A verbatim copy of the whole listing is what is needed.

#####

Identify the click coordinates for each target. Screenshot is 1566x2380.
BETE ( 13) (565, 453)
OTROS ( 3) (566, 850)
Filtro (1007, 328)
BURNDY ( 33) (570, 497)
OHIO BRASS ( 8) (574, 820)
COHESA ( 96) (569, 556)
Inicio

#####

§ **ANSWER BOX**
Identify the click coordinates for each target. Screenshot is 1566x2380.
BETE ( 13) (565, 453)
OTROS ( 3) (566, 850)
Filtro (1007, 328)
BURNDY ( 33) (570, 497)
OHIO BRASS ( 8) (574, 820)
COHESA ( 96) (569, 556)
Inicio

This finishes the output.